Hoarding is a compulsive behavioral pattern. It’s portrayed by the excessive acquisition of large quantities of objects.
The act of removing any items from a someone’s home that struggles with hoarding, causes extreme anxiety and distress. In most cases people who struggle with saving and storing in excess, also suffer from tremendous anxiety, social disorders and depression or depressive episodes thus causing a vicious cycle.
The same as anyone who struggles with mental illness, there is no ‘on/off’ switch for hoarding tendencies. One cannot “simply snap out of it”. The act of hoarding in itself is an escape from trauma and reality.
Family, friends and sometimes neighbours of hoarders have the illusion that a large dump truck or skip can be arranged and have everything thrown away. Cold Turkey is not the answer for hoarders and can instigate a grave decline in mental and physical health to the point of suicidal thoughts and complete withdraw from loved ones. It is important to remember that hoarders have a deep emotional attachment to every time that they stockpile.

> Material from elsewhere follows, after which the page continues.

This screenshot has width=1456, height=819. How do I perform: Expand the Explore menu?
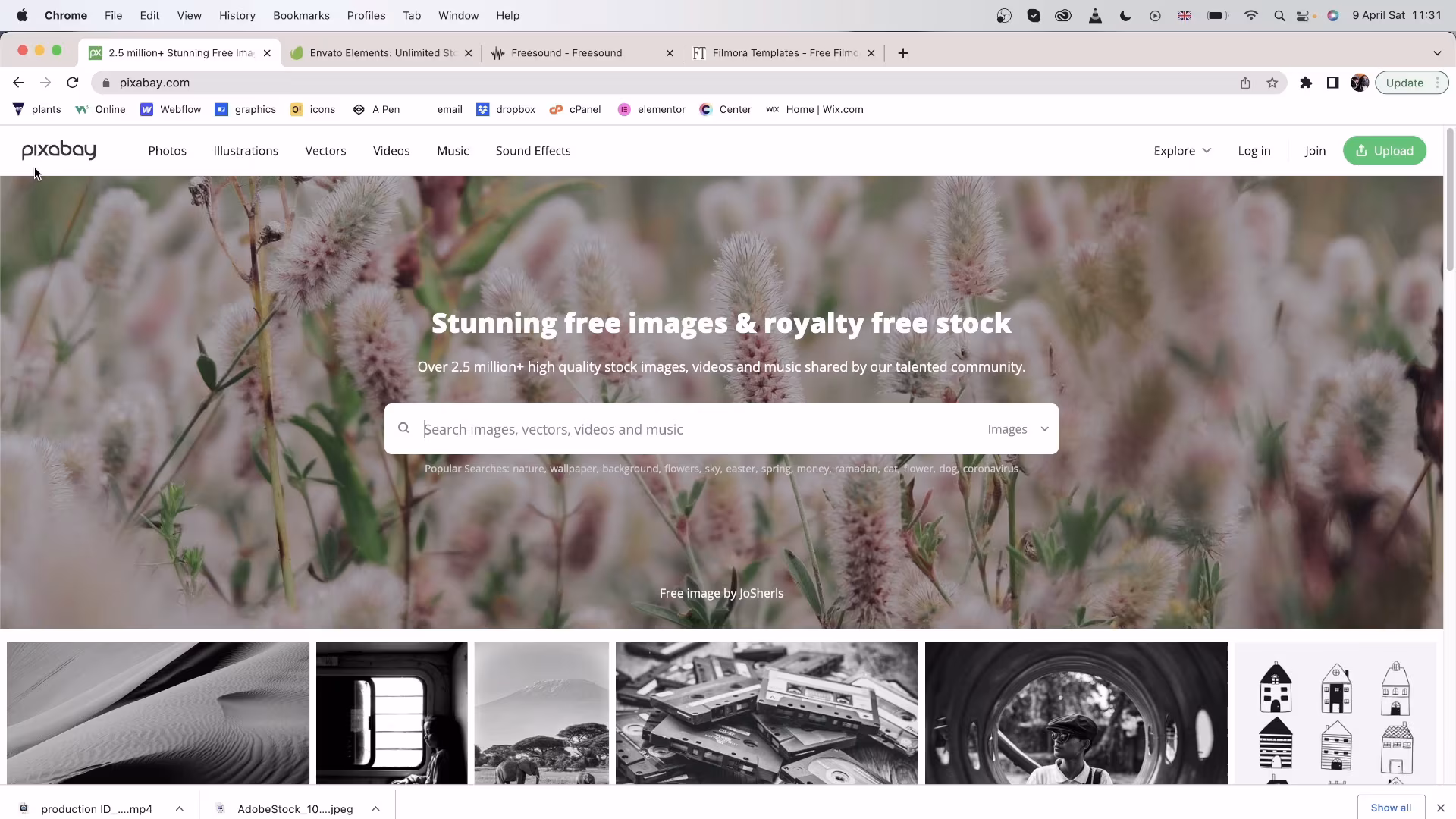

Signs of hoarding are distinguished by massive quantities of items strewn across floors and countertops causing severe day-to-day living impairments and as well as health and safety hazards. In extreme cases, belongings are stacked on top of each other completely hindering windows, doorways and up to the ceiling. In some cases, the behaviour begins in one area or room and progresses to the rest of the home.
Hoarding makes it impossible to use the home or specific area for its intended purpose. Any activities such as cooking, domestic duties such as sweeping, vacuuming, dusting and any kind of cleaning is unachievable. This leads to the infestation of vermin. Rats and other scavengers are a common occurrence in hoarder’s home. In hoarding levels 3 to 5, even sleeping is impaired.
Prevention is better than cure. The earlier the problem is noticed and addressed, the less likely it is to destroy an entire house and family.
Cognitive Behavioural Therapy is a powerful tool in achieving lasting results.
An individual CAN recover from this obsessive-compulsive disorder with the support, understanding and encouragement of close friends and family.